Adelphia sale part of bigger Web race

Time Warner-Comcast bid is part of rivalry over range of home services

April 09, 2005|By James P. Miller and Jon Van | James P. Miller and Jon Van,CHICAGO TRIBUNE

CHICAGO - With the nation's two largest cable-TV operators reportedly poised to complete their $17.6 billion purchase of rival Adelphia Communications Corp., the race to bring high-speed Internet service into American homes appears likely to intensify.

As technical advances have revolutionized the methods by which entertainment and information are delivered to consumers, the nation's telephone-service and cable providers have squared off in a high-stakes tussle over providing customers with everything from telephone service and Internet access to pay-per-view TV and standard cable television.

"Essentially, we're seeing a duopoly forming in major markets," said Robert Rosenberg, president of Insight Research Corp in Boonton, N.J. "Cable and [telecoms] are trying to sell consumers the same things."

Verizon Communications Inc., SBC Communications Inc. and other regional phone carriers have accelerated their efforts to expand fiber-optics into their networks so they can deliver video programming as well as high-speed Internet and voice service to homes.

Comcast, Time Warner and other cable operators are likewise adding voice to their data and entertainment products. The introduction of Internet-based telephone communication (known as Voice over Internet Protocol, or VoIP) has improved their ability to provide consumers with a full "bundle" of services, including high-speed data transmissions.

Because the technological upgrades involved often require heavy capital spending, bigger companies have an advantage. "Telecommunications is all about scale," said Rosenberg. "The bigger a company is, the more successful it will be."
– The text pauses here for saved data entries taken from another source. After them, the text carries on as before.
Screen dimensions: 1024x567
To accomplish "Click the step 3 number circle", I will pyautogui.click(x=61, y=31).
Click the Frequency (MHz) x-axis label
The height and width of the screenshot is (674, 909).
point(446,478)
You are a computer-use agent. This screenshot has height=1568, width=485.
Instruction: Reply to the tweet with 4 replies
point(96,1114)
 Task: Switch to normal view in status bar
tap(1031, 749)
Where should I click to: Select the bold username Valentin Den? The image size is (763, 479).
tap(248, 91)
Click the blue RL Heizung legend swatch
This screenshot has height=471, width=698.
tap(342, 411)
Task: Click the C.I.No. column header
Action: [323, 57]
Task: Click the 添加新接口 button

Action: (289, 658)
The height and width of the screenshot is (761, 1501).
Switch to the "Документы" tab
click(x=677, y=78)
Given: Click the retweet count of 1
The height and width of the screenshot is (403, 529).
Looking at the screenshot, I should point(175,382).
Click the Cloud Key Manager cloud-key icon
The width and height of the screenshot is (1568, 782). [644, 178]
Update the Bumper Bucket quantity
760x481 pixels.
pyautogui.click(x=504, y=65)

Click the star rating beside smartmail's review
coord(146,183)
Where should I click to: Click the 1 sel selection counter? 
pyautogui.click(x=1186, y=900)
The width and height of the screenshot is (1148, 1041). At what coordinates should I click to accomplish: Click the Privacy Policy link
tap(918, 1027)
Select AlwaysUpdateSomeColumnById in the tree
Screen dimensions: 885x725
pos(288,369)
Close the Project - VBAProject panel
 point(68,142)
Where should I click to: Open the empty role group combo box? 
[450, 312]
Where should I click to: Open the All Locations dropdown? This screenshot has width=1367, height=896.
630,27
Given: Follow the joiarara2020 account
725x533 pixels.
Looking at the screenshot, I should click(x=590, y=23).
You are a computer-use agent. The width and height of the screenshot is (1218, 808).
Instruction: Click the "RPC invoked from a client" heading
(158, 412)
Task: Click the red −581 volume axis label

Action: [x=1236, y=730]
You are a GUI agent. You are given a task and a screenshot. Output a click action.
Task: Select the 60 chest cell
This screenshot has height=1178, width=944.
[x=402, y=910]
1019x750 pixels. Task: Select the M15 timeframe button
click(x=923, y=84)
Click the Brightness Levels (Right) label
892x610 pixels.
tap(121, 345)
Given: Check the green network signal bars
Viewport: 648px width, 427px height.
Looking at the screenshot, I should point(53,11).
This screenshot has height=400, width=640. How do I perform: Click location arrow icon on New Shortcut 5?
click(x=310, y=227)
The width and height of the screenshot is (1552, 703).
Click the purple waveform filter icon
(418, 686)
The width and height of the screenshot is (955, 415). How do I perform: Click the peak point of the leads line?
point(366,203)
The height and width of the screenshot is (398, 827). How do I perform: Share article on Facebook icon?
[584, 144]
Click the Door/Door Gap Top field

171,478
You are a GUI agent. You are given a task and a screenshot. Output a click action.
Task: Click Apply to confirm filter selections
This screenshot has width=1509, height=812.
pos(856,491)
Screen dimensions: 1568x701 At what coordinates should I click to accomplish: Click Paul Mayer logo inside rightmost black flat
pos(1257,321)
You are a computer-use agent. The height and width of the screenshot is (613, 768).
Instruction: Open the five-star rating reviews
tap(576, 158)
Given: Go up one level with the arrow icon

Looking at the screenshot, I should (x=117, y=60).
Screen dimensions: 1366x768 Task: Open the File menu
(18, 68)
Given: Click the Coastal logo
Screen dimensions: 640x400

That bigger-is-better logic appears to be at work in the combination now under way in the cable industry.

Bloomberg News reported that Adelphia accepted the Comcast-Time Warner offer over bids by Cablevision Systems Corp. and a partnership including Kohlberg Kravis Roberts & Co. and Providence Equity Partners Inc.

A bankruptcy judge needs to approve the deal, which may be completed within a couple of weeks, said sources, who asked not to be named.

Comcast Corp. and Time Warner Inc. are respectively the nation's No. 1 and No. 2 cable operators.

Adelphia, which has been operating in Chapter 11 bankruptcy since an accounting scandal in 2002, was put on the auction block last year.

The Time Warner-Comcast bid is said to have topped a competing, 11th-hour bid from Cablevision, the big New York City operator.

Under Comcast-Time Warner deal, the two buyers are expected to pay about $12 billion in cash and issue $5.6 billion in stock in a new company that will be formed by combining the cable operations of Time Warner and Adelphia.

The cable industry saw round after round of consolidation in the 1980s and 1990s, in part because increased size gave the operators better leverage to negotiate prices with programming providers.

That scale advantage on the cable side is real, but its value is sometimes overstated, contends Ragu Gurumurthy, a vice president with Adventis, a consulting group in Boston. "But the scale benefits to telecommunications systems are even higher than for TV," he said.

So for a cable company that will be expanding its voice-communications side, like Time Warner, bigger size "translates into an operating benefit, and a bottom-line benefit. All of a sudden you have a new growth engine, the VoIP and high-speed data side."

"That's the good news," Gurumurthy said.

But there are "challenges," too, he said, referring to the capital outlays Adelphia's prospective buyers are likely to face as they start to upgrade Adelphia's system for telecom service.

In related news, Comcast said yesterday that former Chairman C. Michael Armstrong will not stand for re-election to the company's board at the annual shareholders meeting June 1.

The cable company said it has created the position of director emeritus for Armstrong, with a renewable one-year term, to provide advisory services and attend board meetings.

Armstrong, 66, was a Comcast director after the completion of the AT&T Broadband acquisition on Nov. 18, 2002, and was chairman until May. He is the retired chairman of AT&T Corp. and Hughes Electronics Corp., and spent more than three decades with International Business Machines Corp.

The Chicago Tribune is a Tribune Publishing newspaper. The Associated Press contributed to this article.